A couple of years ago, when I started playing around with the idea of Black Caesar as an extended story — perhaps even a book — I set the stories up to mirror a book I published in 2021 called “The Florida Keys Skunk Ape Files.” The Skunk Ape is Florida’s Bigfoot, and the book is based on an actual sighting of the cryptid on Key Largo in 1977. The event garnered national attention, including a story featured in the National Enquirer. It also appeared in several editions of the local newspapers.

For that book, I created a fictional group called the Southernmost Skunk Ape Society, whose often stoned members investigated a collection of Skunk Ape events that were discovered in a series of manila file folders found inside two dusty banker’s boxes.

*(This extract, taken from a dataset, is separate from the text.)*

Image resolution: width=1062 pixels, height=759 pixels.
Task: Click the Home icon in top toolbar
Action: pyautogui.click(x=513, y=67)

In their pot-smoking defense, the story does take place in 1977 and mainly in Key West, so that behavior almost seems expected.

When I started working on this book, I initially envisioned it as The Black Caesar Files, and it was the fictional Black Caesar Society that would investigate all the different legends and lore surrounding the pirate. Eventually, it became clear that the pirate’s stories should be shaped by the people who had been writing about him (them) for more than a century — and wow, there are some doozies. The fun of the book is in all the nooks and crannies, all the twists and turns the pirate’s story takes.

But then, I started my Facebook group, Florida Keys History with Brad Bertelli (check it out if you have not already). Because of its surprising popularity, I was inspired to create a book series based on my research into the local island histories. I knew from the beginning that Volume 2 would be filled with stories about pirates, piracy and most importantly, Black Caesar’s wild, wild story.

During my deep dive into his history, five men have been identified as Black Caesar, and all of them can be linked to Elliott Key — though one just tangentially. It was on Elliott Key, in the northern Keys, that the pirate allegedly established his lair and commanded the Straits of Florida, century after century — hence his legendary status.

In addition to placing a magnifying glass in front of all the stories, and to the slew of characters connected to South Florida and the Keys who have added to the pirate’s lore, Volume 2 tells a legendary story that will have a surprise or two for even the most ardent fan of piracy and the Florida Keys.

If you have not yet picked up your copy of “Florida Keys History with Brad Bertelli Volume 2,” signed copies are available at the Florida Keys Visitor Center and Shell World, both in Key Largo; Sandbar Books in Tavernier; the Kayak Shack at Islamorada’s Robbie’s Marina; and Key West Island Books at 513 Fleming St. 

If you are a retailer interested in carrying my titles, please reach out. While my books are also available through Amazon, if you are here in the Keys, please shop local.

Brad Bertelli is an author, speaker, Florida Keys historian, and Honorary Conch who has been writing about the local history for two decades. Brad has called the Florida Keys home since 2001. He is the author of eight books, including The Florida Keys Skunk Ape Files, a book of historical fiction that blends two of his favorite subjects, the local history and Florida’s Bigfoot, the Skunk Ape. His latest book, Florida Keys History with Brad Bertelli, Volume 1, shares fascinating glimpses into the rich and sometimes surprising histories of the Florida Keys. To satisfy your daily history fix, join his Facebook group Florida Keys History with Brad Bertelli.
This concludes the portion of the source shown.